The plan also calls for IBM to add Box to the range of products and services it re-sells to its customers and boost Box’s reach to the large corporate customers it covets. Box will enhance its collaboration, file-sharing and content management capabilities with IBM’s abilities to analyze business data.
In an interview, Box CEO Aaron Levie said the two companies have been working on the collaboration for more than six months and that they plan to jointly develop a set of blended products and services that will allow customers of IBM’s SoftLayer cloud services and applications to take advantage of Box’s APIs in their web applications and services. “We think the pairing of our two platforms will be incredibly important for the industry” Levie said.

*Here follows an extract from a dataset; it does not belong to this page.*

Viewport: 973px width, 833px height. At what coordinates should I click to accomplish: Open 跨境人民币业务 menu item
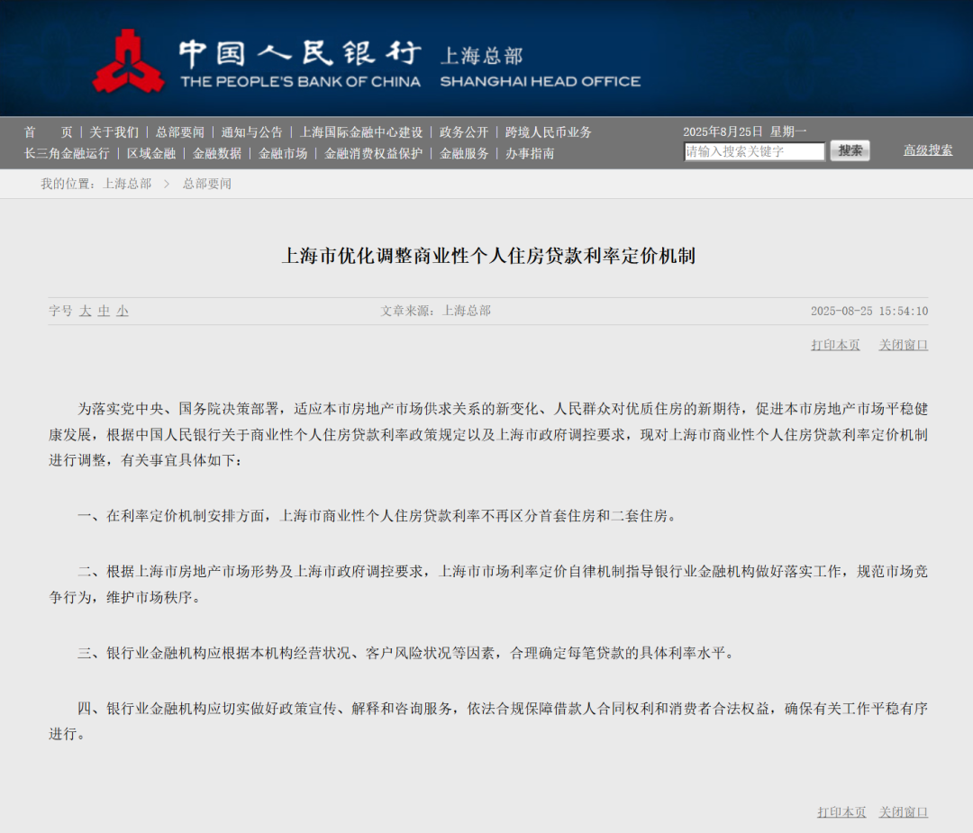(x=549, y=132)
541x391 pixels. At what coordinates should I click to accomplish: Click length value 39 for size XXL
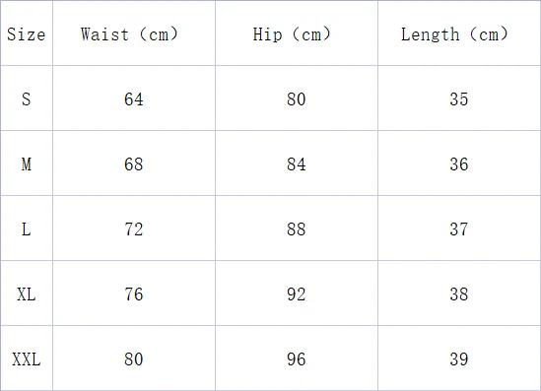(459, 359)
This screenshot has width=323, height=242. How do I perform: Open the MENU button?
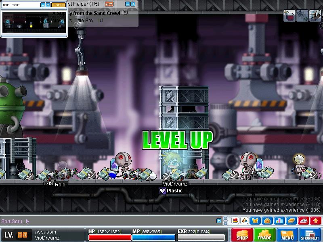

“We have a lot of large customers who are also big IBM customers, and we’ve always tried to play nice together, but we’ve never been fully aligned,” Levie said. “There are banks and health care companies who are using Box for secure file sharing and content management who will turn to IBM for deeper understanding of that data from analytics. We’re now going to be able to plug directly into those capabilities.”
For Box, the combination could prove to be a significant validation of Levie’s long-term strategy to seek out numerous third party sales arrangements in order to enhance its own internal and comparatively small sales force, while also building vertical businesses aimed at specific industries. The 104-year-old IBM has significant sales reach with the world’s largest companies and does business in practically every country in the world. It is also a significant reseller of software: SAP is big partner.
IBM also has a lot of the deep expertise in specific day-to-day business and industrial practices that Box might otherwise have to build on its own. It has built or bought numerous software applications geared toward specific industries like banking, retail and marketing. While Box excels at making documents shareable across a company and between certain employees who may be working on a project together, IBM can unleash its Watson cognitive computing systems to digest the contents of those documents and draw connections and insights that a human might miss.
The deal will also give Box an important way to differentiate itself from the enterprise-oriented intentions of rival Dropbox, which has sought to embrace large corporate customers over the last two years.
“We want to take Box into some spaces where its customers can reach some deeper insights than they’ve been able to achieve before,” Bob Picciano, IBM’s senior VP and head of its analytics business, said of the deal. “We’re eager to offer Box to our existing customers but also to open it up to some new markets.”
Customers will be able store their data in Box or in IBM’s cloud in order to meet country-specific legal requirements — IBM has data centers around the world while Box has only a few. Box will also figure in some of the mobile enterprise applications that IBM is developing for Apple’s iOS.
For IBM, the move adds to its still-developing industry cred in cloud computing. Two years ago, it spent $2 billion to acquire SoftLayer, a cloud computing service that was a lesser rival to Amazon Web Services. Now, IBM has a cloud computing and services business that brought in about $7 billion last year. CEO Ginni Rometty considers the cloud among Big Blue’s strategic imperatives to propel the company to growth after it has shed several traditional hardware-based business units, including servers and semiconductors.